Пока я собирала мысли в кучу и прожевывала огурец из салата, Пётр налил в наши стаканы молоко.

- Если коротко, то папа хочет, чтобы я была самостоятельная, но при этом он не хочет давать мне самостоятельности.

- А если не коротко? Потому сейчас я ни хрена не понял.

- В общем, - выдохнула я шумно и прочистила горло, приготовившись говорить. – Я с детства люблю рисовать. Очень. Училась в художественной школе, но, правда, недолго. Папа решил, что это пустая трата моего времени и его денег. Так вот, рисовать я любила и люблю, и занимаюсь этим до сих пор: пишу картины и продаю их за достаточно приличные деньги. Но папа не считает моё дело чем-то серьёзным и достойным на существование. Для него это всё пустое и бесполезное. Ничего полезного я же не делаю, - поджала я разочаровано губы и опустила взгляд, так как Пётр уж очень внимательно смотрел на меня и слушал. – Папа хочет, чтобы я нашла себе нормальную работу. Чтобы, как все, каждое утро надевала костюм и туфли, и шла на работу, а не сидела дома на полу на шпагате перед картинами.

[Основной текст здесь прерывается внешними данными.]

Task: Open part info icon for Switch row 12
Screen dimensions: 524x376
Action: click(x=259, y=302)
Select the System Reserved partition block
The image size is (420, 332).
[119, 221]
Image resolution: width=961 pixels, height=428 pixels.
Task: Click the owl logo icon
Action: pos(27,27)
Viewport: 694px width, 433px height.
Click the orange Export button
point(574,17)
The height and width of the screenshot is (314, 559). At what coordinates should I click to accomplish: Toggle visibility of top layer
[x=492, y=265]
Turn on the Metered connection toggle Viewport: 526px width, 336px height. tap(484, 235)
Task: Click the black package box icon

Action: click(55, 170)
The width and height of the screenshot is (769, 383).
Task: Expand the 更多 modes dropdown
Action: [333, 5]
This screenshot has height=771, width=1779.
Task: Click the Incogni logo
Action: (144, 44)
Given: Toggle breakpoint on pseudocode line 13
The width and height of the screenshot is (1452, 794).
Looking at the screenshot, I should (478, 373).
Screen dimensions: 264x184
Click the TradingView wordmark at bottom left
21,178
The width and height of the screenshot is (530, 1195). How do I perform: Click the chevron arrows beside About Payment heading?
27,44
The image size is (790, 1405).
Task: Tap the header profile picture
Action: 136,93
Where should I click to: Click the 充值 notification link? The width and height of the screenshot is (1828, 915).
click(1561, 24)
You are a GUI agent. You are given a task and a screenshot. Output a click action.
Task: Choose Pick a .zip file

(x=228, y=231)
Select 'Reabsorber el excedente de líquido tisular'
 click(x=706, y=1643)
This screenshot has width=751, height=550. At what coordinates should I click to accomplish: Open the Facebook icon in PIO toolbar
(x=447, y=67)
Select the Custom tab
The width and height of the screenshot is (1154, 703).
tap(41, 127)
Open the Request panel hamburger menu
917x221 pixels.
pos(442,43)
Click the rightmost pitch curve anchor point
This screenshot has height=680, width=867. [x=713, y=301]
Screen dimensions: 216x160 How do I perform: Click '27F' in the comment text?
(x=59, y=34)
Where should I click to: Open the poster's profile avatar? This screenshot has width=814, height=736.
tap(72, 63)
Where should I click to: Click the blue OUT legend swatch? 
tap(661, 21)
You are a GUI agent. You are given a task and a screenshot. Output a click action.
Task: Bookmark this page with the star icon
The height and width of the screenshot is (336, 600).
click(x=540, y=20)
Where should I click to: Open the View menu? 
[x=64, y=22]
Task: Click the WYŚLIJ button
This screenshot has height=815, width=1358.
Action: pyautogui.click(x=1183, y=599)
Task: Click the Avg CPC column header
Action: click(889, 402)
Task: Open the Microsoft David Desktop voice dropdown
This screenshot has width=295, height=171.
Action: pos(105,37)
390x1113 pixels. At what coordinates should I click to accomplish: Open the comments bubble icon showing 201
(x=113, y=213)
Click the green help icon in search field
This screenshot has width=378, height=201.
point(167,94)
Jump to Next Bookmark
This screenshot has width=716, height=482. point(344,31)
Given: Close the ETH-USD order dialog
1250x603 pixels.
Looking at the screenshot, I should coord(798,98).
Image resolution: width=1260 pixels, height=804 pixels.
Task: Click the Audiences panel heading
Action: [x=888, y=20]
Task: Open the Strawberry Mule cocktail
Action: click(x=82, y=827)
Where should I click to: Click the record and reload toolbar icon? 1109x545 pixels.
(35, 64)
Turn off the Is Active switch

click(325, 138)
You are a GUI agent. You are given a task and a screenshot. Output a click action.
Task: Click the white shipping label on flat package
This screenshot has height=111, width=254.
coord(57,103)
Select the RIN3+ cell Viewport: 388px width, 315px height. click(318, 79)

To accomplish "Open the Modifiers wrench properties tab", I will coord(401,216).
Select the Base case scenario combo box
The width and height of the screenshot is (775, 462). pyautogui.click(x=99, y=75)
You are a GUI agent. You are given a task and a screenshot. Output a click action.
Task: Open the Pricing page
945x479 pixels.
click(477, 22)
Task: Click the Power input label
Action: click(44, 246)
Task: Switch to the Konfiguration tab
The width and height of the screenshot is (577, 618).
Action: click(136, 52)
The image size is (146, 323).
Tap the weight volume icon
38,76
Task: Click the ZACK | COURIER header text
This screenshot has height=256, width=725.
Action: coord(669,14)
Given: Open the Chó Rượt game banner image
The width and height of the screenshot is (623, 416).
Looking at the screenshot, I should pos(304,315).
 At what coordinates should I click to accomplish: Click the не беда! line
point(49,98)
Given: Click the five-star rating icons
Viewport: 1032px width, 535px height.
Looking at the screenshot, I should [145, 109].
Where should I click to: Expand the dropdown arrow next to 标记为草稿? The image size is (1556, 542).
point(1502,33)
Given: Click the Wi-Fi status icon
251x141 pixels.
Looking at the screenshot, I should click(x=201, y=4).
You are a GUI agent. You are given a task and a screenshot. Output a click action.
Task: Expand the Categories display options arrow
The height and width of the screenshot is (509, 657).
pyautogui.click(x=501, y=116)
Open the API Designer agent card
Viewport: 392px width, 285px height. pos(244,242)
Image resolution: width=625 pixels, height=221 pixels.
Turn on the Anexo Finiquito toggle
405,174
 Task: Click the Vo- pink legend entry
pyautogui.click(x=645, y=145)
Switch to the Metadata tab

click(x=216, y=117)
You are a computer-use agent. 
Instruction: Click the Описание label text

- На шпагате? – поморщился Пётр. – Стесняюсь спросить, ты из тех ебанутых, которых рисуют свои картины, прикладывая задницу к холсту? Или ты другое место к нему прикладываешь, в шпагате-то?

- Я пишу кистью и карандашами. В мире современного искусства я старовер. А для папы я бесполезное создание. Он хочет, чтобы я узнала настоящую взрослую жизнь, но при этом даже просто в магазин за продуктами меня одну не отпускает. Со мной идёт или мама, или кто-то из его охраны. А работать я должна непременно в его фирме, у него перед носом. Я даже в универе учусь в том, который выбрал для меня, папа, а не там, где я сама бы хотела.

- Мда, - вздохнул Пётр и отпил молока. – У твоего пердушонка, выходит, и то свободы больше – он, хотя бы, может срать где попало.

Улыбка невольно коснулась моих губ.

- Я понимаю, мой папа важная шишка и всё такое…

- Какая он, нахер, шишка? – фыркнул Пётр. – Так… клитор. Тоже вечно не знаешь, где он есть и что с ним делать. То одно дело начнёт, то другое. Одно бросает, другое начинает… По крайней мере, раньше так было. Сейчас он, конечно, нашёл свою нишу, но по молодости тоже самым умным не был.

- Вы с ним вместе работали?

- Нет. Просто в одной компании как-то за столом сидели. Он лет на пятнадцать меня старше, если не ошибаюсь. Тогда, помню, пытался затянуть нас в какую-то свою очередную схему. Но я тогда служить только начал, так что мне это было неинтересно. А потом частенько пересекались, но, опять же, в компаниях, - рассказывал Пётр, потягивая молоко. – А ты чего не взбрыкнёшь? При мне-то вон какая смелая и дерзкая, а при бате что? Бьёт?